Nor does this administration speak for most voters on cultural issues. A clear majority of Americans—incidentally including most Hispanics—were unhappy with Biden’s permissive handling of the southern border. But only a minority of Americans favor the cruel chase for illegal immigrants on which top administration officials have publicly prided themselves.
Over the last few electoral cycles, America has seemed split into two rigid ideological blocs: Blue America and Red America. But the reality is rather more subtle. On major policy questions, most Americans have reasonable views that aren’t well represented by either party.

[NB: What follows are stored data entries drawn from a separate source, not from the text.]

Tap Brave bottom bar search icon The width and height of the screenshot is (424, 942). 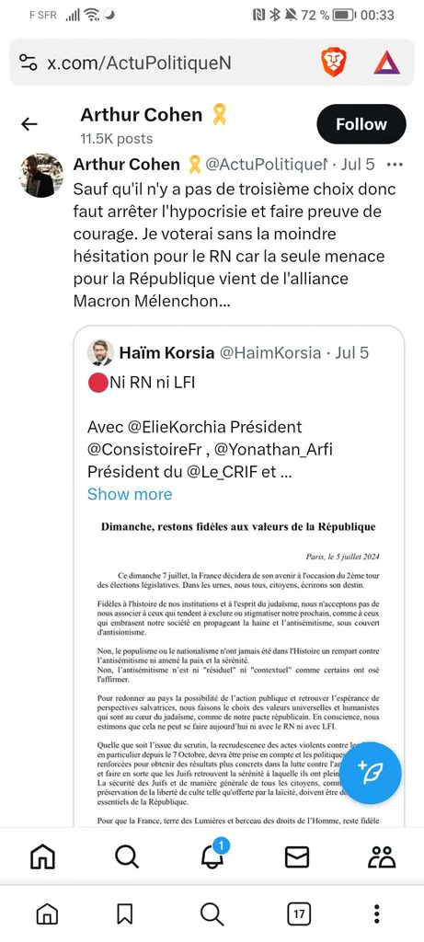point(212,914)
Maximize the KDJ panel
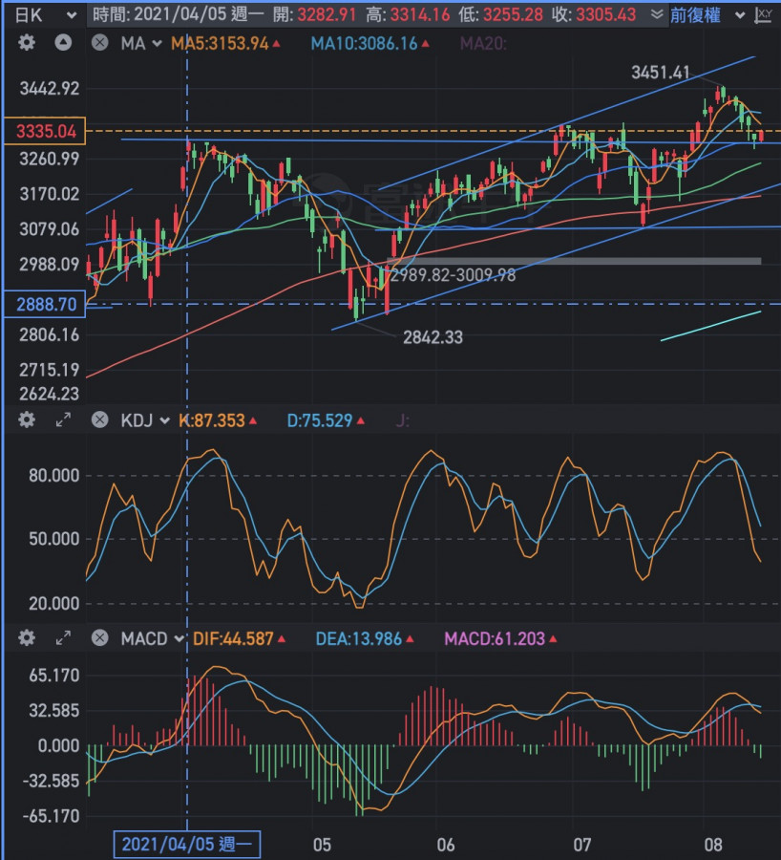 63,419
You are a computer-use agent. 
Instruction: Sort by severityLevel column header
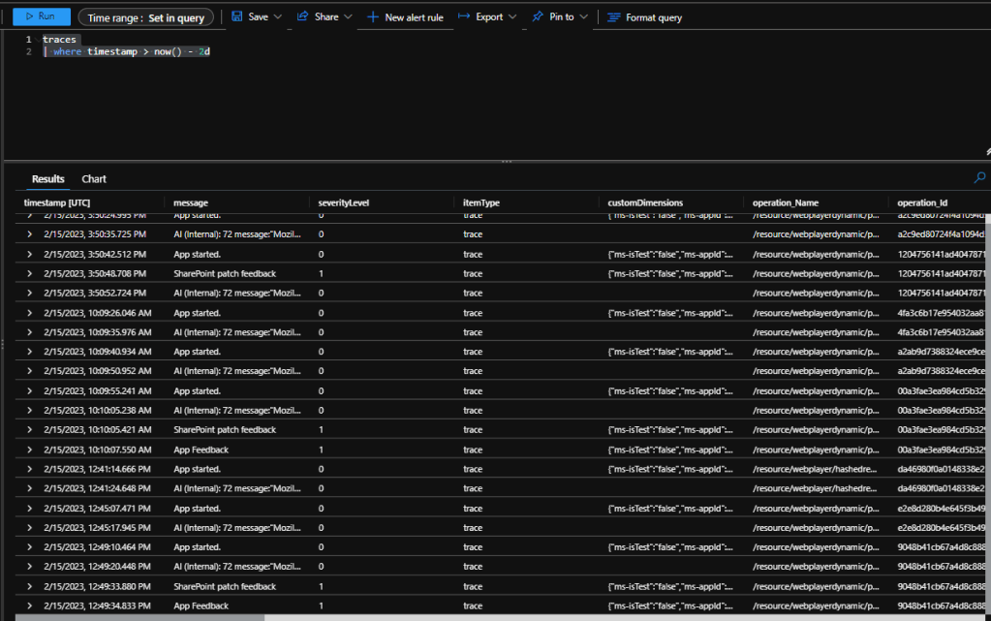click(x=343, y=202)
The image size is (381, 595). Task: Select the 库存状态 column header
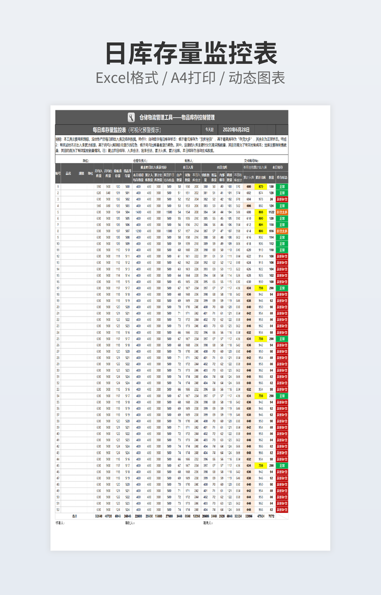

Far from polarizing into two implacable blocs, Americans are increasingly refusing to identify with either Democrats or Republicans; indeed, the number of independents has steadily risen.
As Yuval Levin and Ruy Teixeira have argued, this leaves a giant political opening that could allow either party to construct a much broader electoral coalition, one that would likely dominate the next quarter-century of American politics. Both parties have a clear path toward building such an electoral juggernaut by overcoming the special interest groups and ideological constraints that have made them so inflexible. If Democrats want to win elections and put an end to the MAGA movement, they need to be the first to get there.
That means they need a leader who shares the worldview of the majority of Americans, someone who can fight for an inclusive America without sounding woke and take on special interests without talking like a socialist. That candidate will need the courage to confront the constituencies, from activist groups to progressive billionaires, that currently hold outsized sway in the party. A candidate sufficiently inured to the wrath of the ideological enforcers within the party will talk like a normal person—and actually say something worth listening to when they are given an opportunity to speak to millions of people on TV.
Trump is doing what he can to squander the huge opportunity for a political realignment that last year’s victory handed him and his party. It is perfectly possible for Democrats to step into the breach, and set themselves up to win a lasting majority for a more inclusive vision of America. If they fail, they may have only themselves to blame.